7. Were there areas of the book that you found more challenging to write, and if so, why?

The most challenging part of writing this book was probably trying to keep it light-hearted. I had a lot of statistical techniques to cover, and it was easy to fall into a more traditional, serious presentation of the material. I had to keep reminding myself to take a step back, remind the reader of the question I was trying to answer in each chapter, and have fun.

I had to keep reminding myself to take a step back, remind the reader of the question I was trying to answer in each chapter, and have fun.

8. What is it about this particular area that fascinates you?

Although my formal training is in mathematics, probability, and statistics, I’m a scientist at heart.
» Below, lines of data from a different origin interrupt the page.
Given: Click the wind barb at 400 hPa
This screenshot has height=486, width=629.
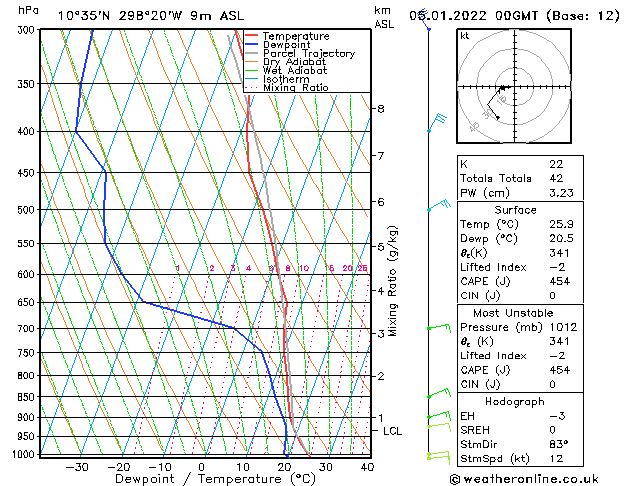Looking at the screenshot, I should pyautogui.click(x=437, y=124).
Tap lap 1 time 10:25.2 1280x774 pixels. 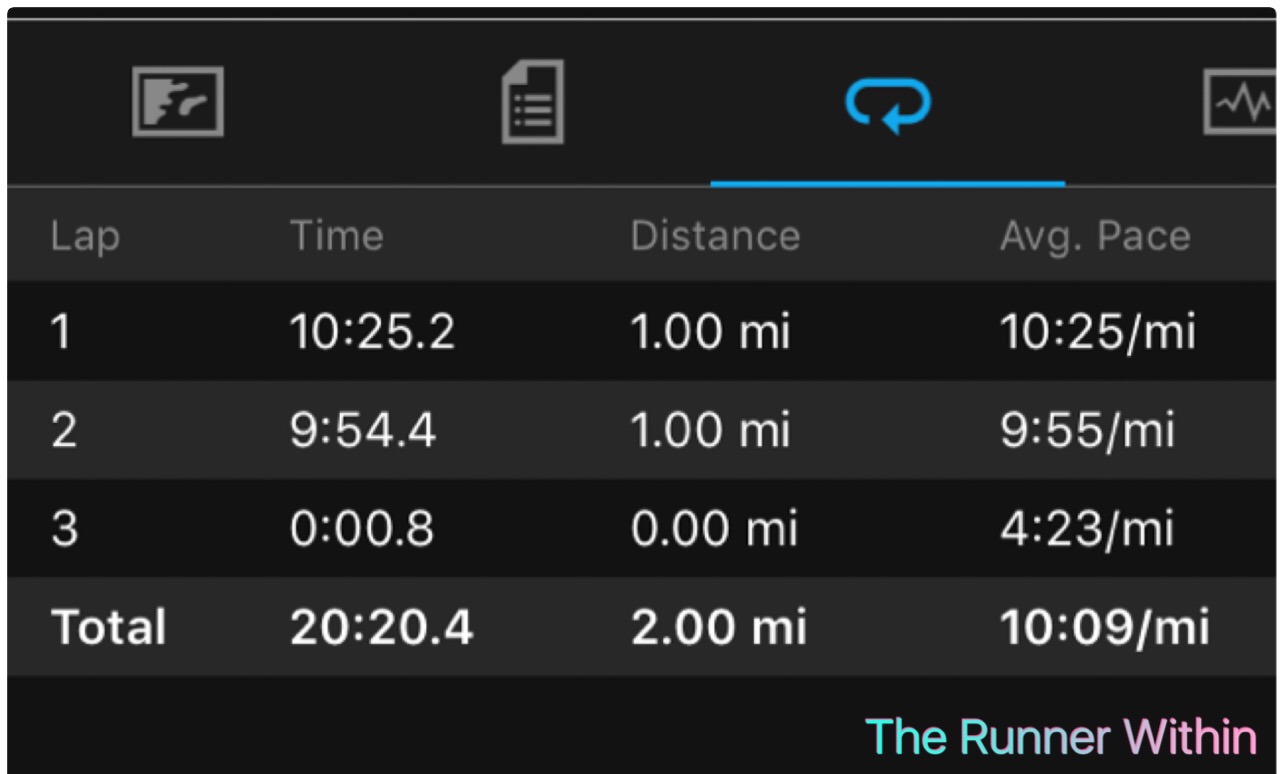click(372, 332)
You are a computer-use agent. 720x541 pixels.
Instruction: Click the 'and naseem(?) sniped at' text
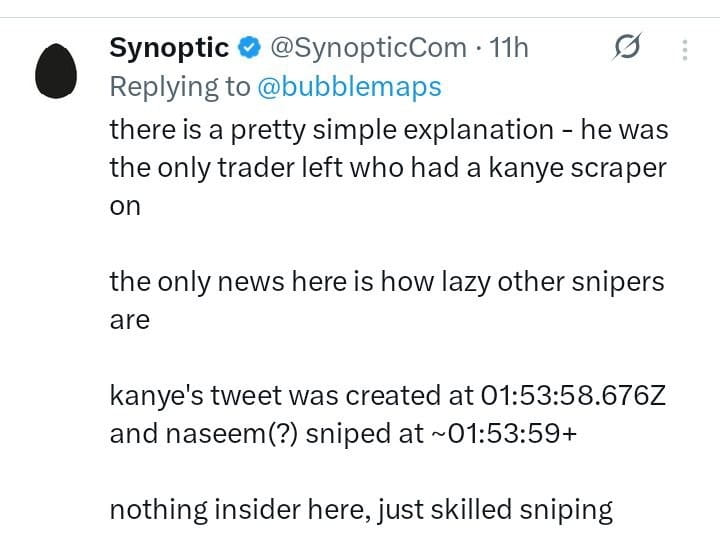266,434
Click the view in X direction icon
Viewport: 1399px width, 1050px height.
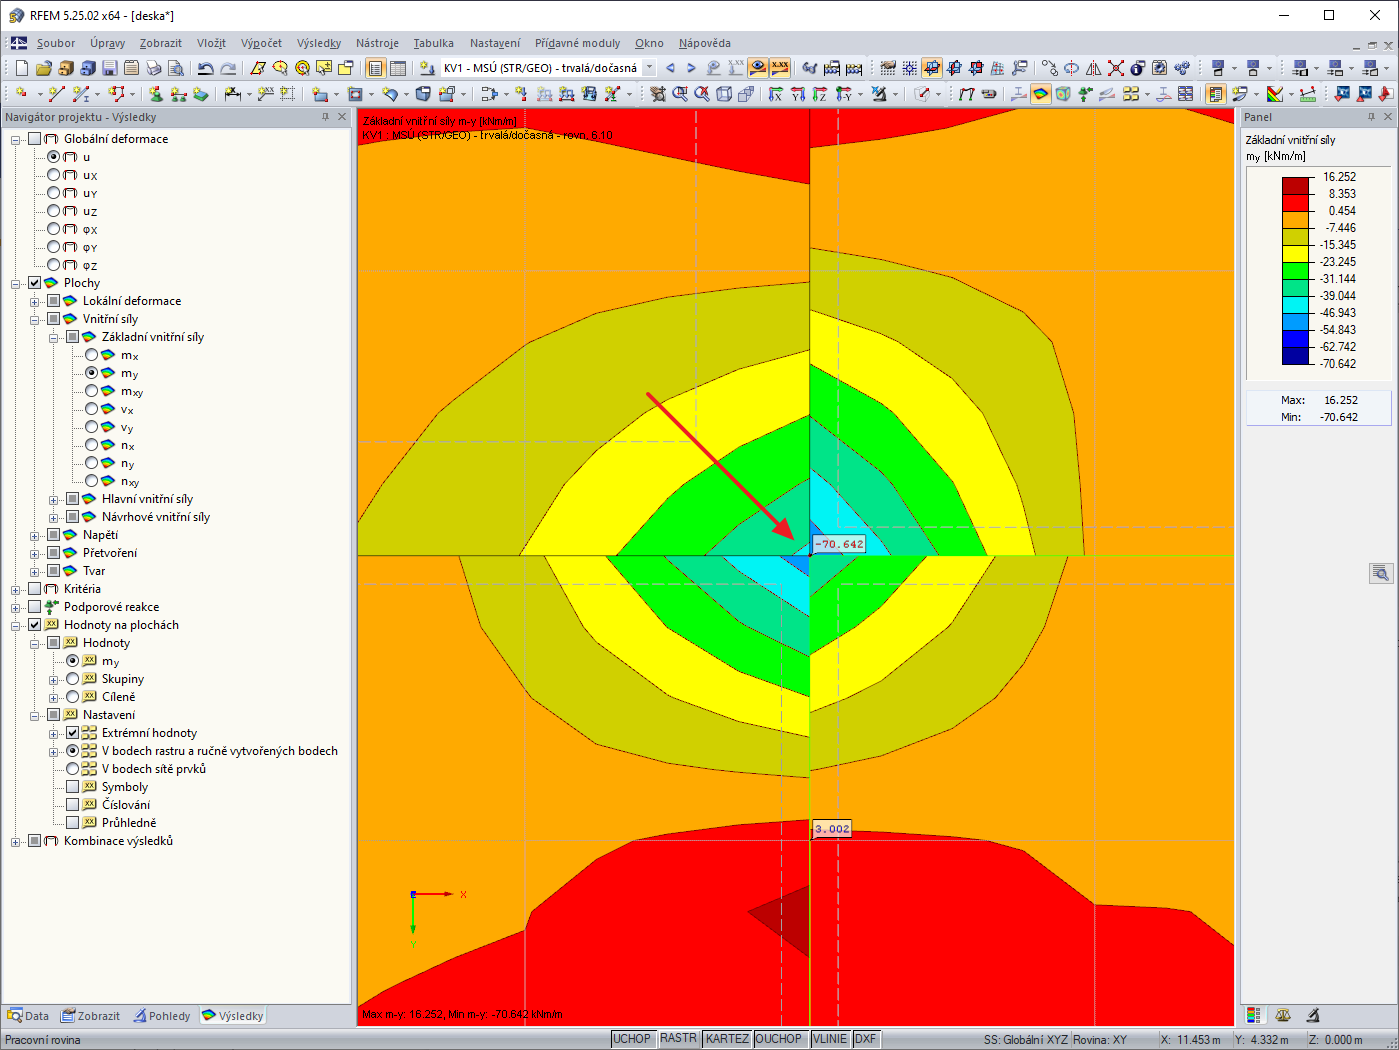(776, 94)
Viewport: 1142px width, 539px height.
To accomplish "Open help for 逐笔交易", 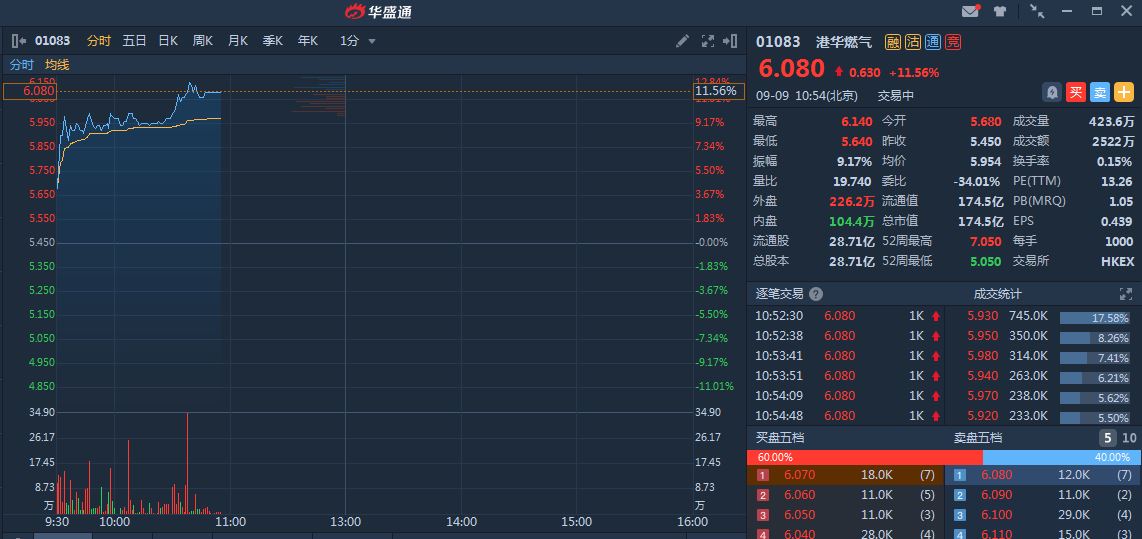I will (x=816, y=294).
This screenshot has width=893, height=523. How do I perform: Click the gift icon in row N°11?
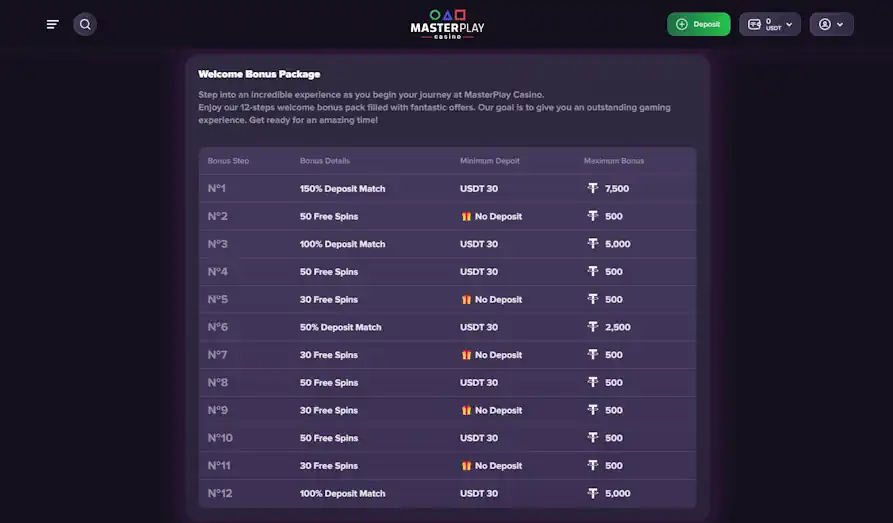point(466,466)
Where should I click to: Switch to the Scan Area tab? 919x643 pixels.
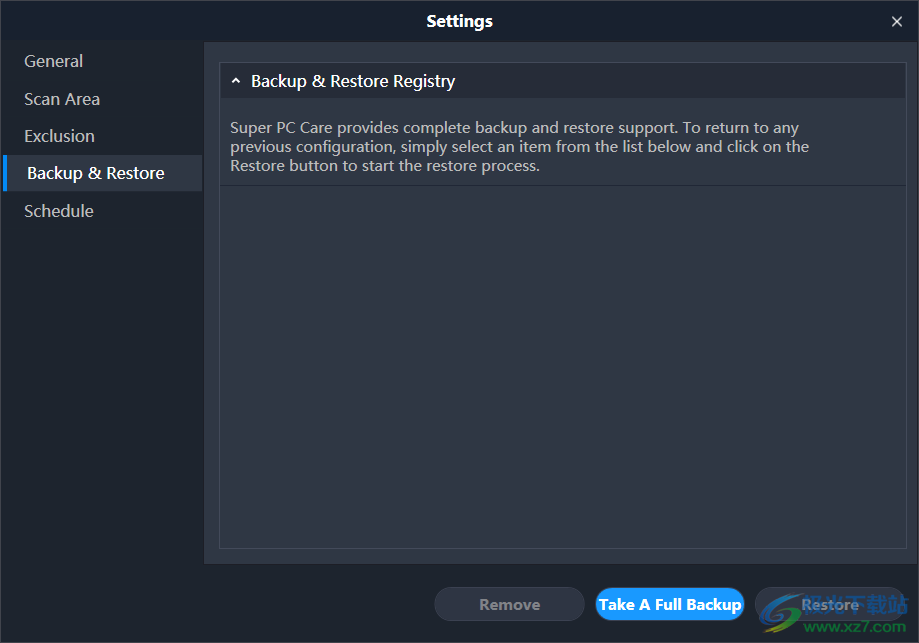[x=62, y=99]
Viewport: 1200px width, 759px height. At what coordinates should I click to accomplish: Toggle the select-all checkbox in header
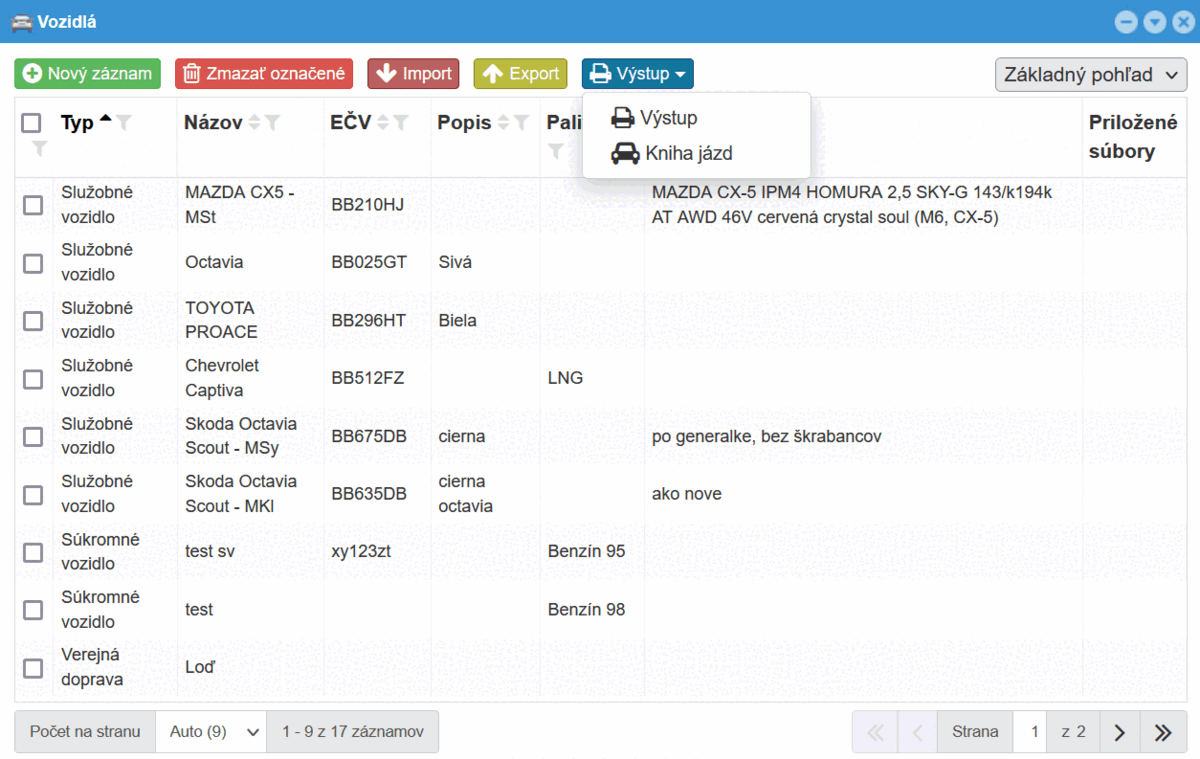[x=32, y=123]
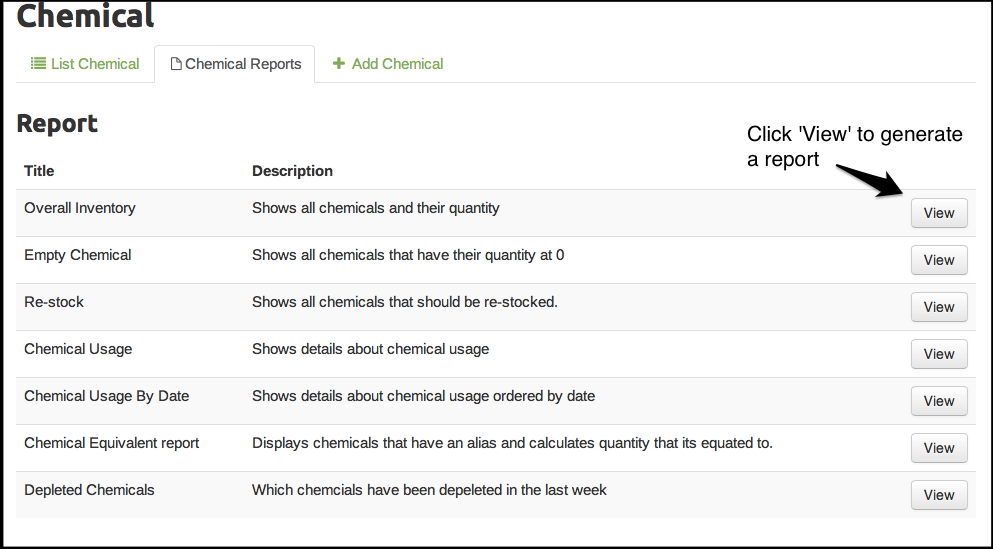
Task: Open the Chemical Usage report via View
Action: tap(939, 354)
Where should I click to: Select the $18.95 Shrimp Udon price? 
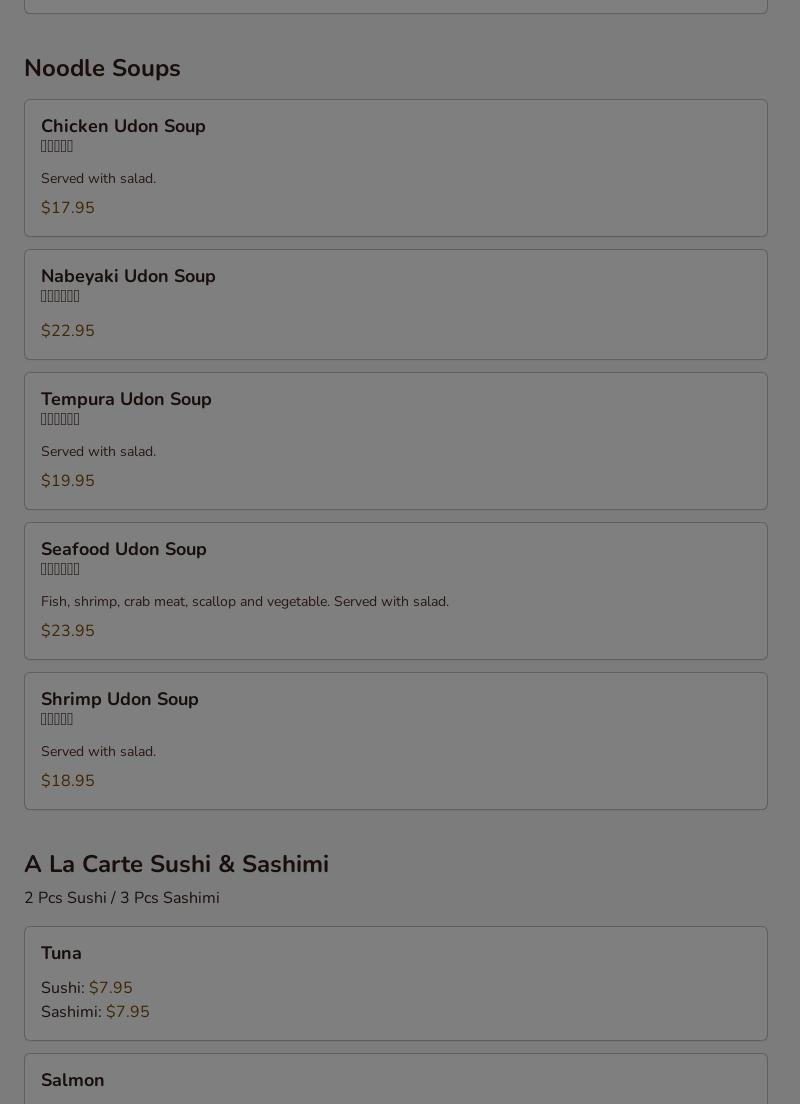[68, 781]
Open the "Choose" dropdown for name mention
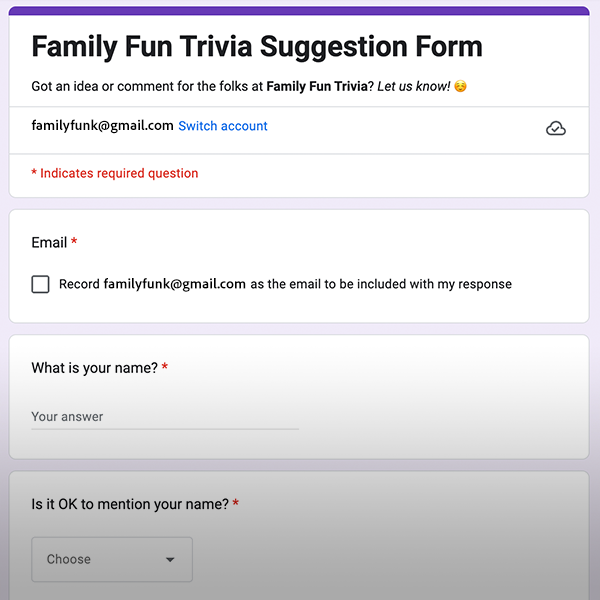The width and height of the screenshot is (600, 600). pyautogui.click(x=112, y=559)
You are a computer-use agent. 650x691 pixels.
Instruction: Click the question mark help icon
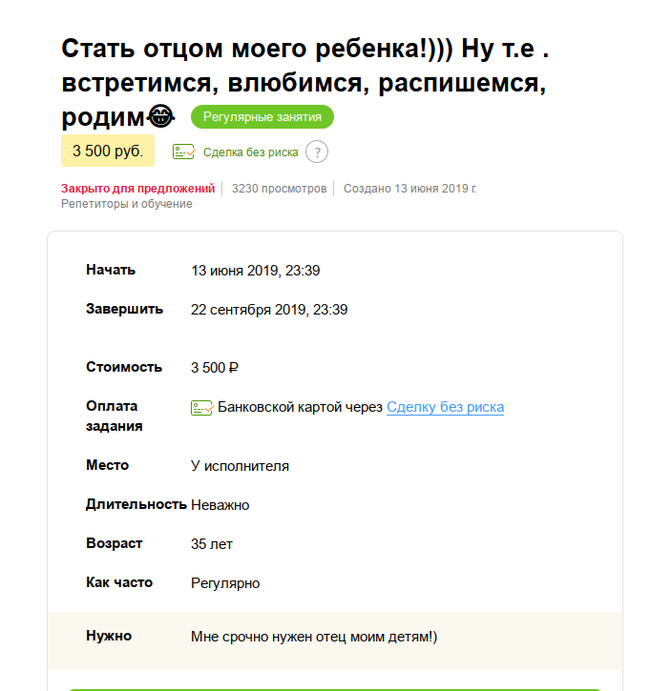tap(316, 152)
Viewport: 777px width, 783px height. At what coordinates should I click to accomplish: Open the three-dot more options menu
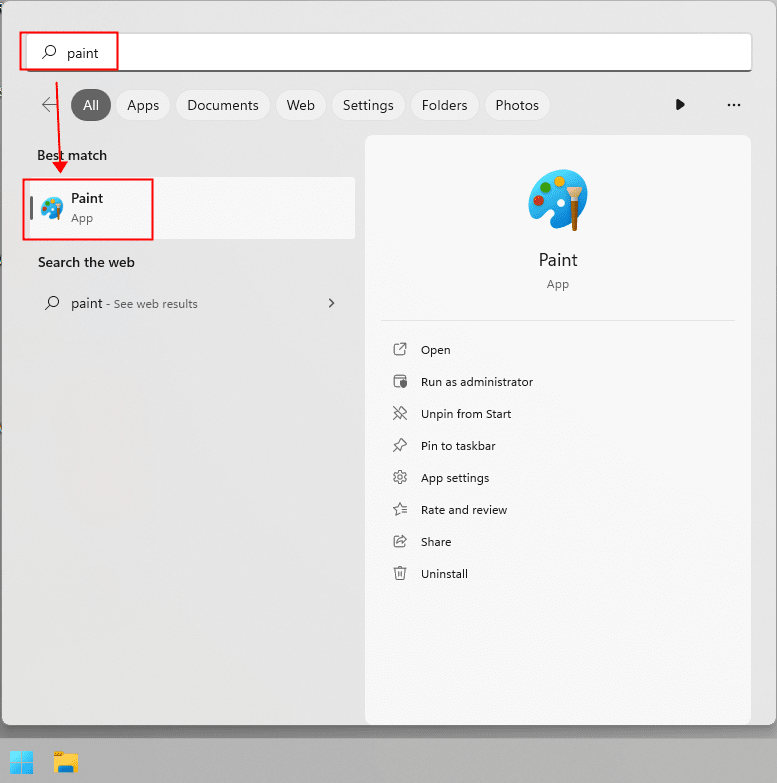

I love the process of asking a question and trying to figure out how to answer that question with data. I also love being able to apply my speciality to many different scientific areas, and make contributions in those areas. It keeps me from getting bored.

9. What will be your next book-length undertaking?

I’m currently writing a book on big data analytics. Written in the same style as my first two books, this one will be a little more advanced, covering common statistical and machine learning methods used in the big data sciences. The book is currently scheduled to be published by Wiley in January 2017.

10. You are currently a Senior Research Scientist at the Pacific Northwest National Laboratory in Richland, Washington. Please could you tell us more about your educational background and what was it that brought you to recognise statistics as a discipline in the first place?

I started my college life at University of Colorado, Boulder as a chemistry major. After a couple years, I realized playing on a computer was a lot more fun than spending hours ruining experiments in a smelly laboratory. I switched to Applied Mathematics, graduated, and went on to graduate school at Northwestern University in Evanston, Illinois. It wasn’t until after I’d earned my Master’s degree in Applied Mathematics that I decided differential equations and fluid dynamics wasn’t for me. After a long talk with one of the fantastic statistics and probability professors there, I realized statistics could give me the perfect combination of mathematics, science, and diversity of problems to work on. I was hooked. I changed my area of focus and a few years later, earned my Ph.D. in the field.